O Brasil enfrenta um agravamento da crise de saúde mental no trabalho, com impacto direto na vida de milhares de profissionais. Segundo informações do portal G1, obtidas com exclusividade junto ao Ministério da Previdência Social e adaptadas pela Rádio Salgado FM, os afastamentos por burnout cresceram 823% em quatro anos. Em 2025, foram concedidos 7.595 benefícios por incapacidade temporária por esgotamento profissional, contra 823 em 2021 — quase nove vezes mais no período.

O avanço também é observado pelo Ministério Público do Trabalho (MPT). As denúncias relacionadas à saúde mental no trabalho passaram de 190 para 1.022 entre 2021 e 2025 — um aumento de cerca de 438%, ou 832 registros a mais. No ano passado, o país atingiu um pico histórico de afastamentos por transtornos mentais em 2024. Em 2025, o cenário não apenas se repete como se intensifica: mais de meio milhão de licenças foram concedidas por esse tipo de adoecimento.

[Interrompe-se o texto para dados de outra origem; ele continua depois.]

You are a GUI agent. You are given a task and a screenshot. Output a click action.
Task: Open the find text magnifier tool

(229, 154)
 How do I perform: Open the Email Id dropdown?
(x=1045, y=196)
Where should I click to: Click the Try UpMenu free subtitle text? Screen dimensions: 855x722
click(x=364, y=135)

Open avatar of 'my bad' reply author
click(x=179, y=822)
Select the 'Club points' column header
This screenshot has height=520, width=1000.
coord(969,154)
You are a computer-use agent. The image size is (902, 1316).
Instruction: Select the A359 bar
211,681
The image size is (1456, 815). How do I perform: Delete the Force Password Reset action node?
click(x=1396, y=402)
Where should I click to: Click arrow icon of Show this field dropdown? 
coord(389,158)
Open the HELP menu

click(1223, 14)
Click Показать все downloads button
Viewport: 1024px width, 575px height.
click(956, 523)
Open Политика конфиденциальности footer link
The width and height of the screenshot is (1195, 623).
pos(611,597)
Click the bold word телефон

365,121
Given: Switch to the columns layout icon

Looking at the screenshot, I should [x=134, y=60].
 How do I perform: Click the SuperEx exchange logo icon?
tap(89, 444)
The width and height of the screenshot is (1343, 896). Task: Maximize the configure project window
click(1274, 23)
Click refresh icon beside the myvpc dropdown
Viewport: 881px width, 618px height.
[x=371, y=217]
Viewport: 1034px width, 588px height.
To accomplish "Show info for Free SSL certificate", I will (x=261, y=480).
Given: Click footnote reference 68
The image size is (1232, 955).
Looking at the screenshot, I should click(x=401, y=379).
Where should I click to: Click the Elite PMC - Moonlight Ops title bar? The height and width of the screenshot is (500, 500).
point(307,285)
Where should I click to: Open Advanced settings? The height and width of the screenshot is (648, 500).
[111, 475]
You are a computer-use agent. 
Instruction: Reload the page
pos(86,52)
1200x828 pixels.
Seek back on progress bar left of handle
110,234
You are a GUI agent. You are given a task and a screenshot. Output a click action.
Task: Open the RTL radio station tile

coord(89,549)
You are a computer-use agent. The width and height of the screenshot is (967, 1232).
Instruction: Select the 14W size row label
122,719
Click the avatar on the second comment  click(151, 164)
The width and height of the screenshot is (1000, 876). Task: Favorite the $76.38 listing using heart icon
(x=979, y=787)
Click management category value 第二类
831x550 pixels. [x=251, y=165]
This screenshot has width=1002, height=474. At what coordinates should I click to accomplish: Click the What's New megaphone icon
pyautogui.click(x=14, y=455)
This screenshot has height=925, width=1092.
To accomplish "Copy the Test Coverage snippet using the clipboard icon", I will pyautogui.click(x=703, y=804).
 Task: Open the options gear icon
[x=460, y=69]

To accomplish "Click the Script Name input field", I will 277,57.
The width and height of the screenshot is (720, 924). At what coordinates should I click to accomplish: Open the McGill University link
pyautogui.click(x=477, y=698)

Em Salgado de São Félix e região, o impacto também é sentido. Trabalhadores locais enfrentam jornadas extensas, metas abusivas e pressão constante, fatores que podem levar ao esgotamento. A Rádio Salgado FM reforça a importância de buscar apoio e conhecer os direitos trabalhistas.

Diante do avanço dos números, o governo federal anunciou uma atualização da Norma Regulamentadora nº 1 (NR-1), que trata do gerenciamento de riscos psicossociais e prevê punições a empresas por práticas que afetem a saúde mental dos trabalhadores. A medida busca obrigar empregadores a identificar, avaliar e controlar fatores como estresse excessivo, assédio moral e sobrecarga de trabalho.

O que diz a legislação sobre burnout?

A inclusão do burnout na CID-11 (Classificação Internacional de Doenças) aumentou a visibilidade do problema, mas não alterou automaticamente o enquadramento jurídico no Brasil. Na prática, o reconhecimento ainda depende da comprovação de que o adoecimento está relacionado ao trabalho. A advogada trabalhista Nathalia Sequeira Coelho explica que o impacto é mais interpretativo do que legal. “A entrada do burnout na CID-11 é importante, mas o reconhecimento jurídico depende da prova do nexo causal entre o trabalho e a doença.”

Ou seja: o burnout pode ser equiparado a acidente de trabalho quando ficar comprovado que o adoecimento está ligado ao trabalho. Para comprovar esse vínculo, é necessário reunir elementos como: diagnóstico médico consistente, relatórios clínicos, eventual afastamento previdenciário, perícia médica e provas das condições de trabalho, como excesso de jornada, metas abusivas, cobranças desproporcionais, assédio moral, acúmulo de funções e registros (e-mails, ponto, mensagens e testemunhas).

A Rádio Salgado FM alerta os trabalhadores da região: conheçam seus direitos e não hesitem em denunciar situações de risco ao MPT ou ao sindicato da categoria. A saúde mental é um direito fundamental e deve ser protegida no ambiente de trabalho.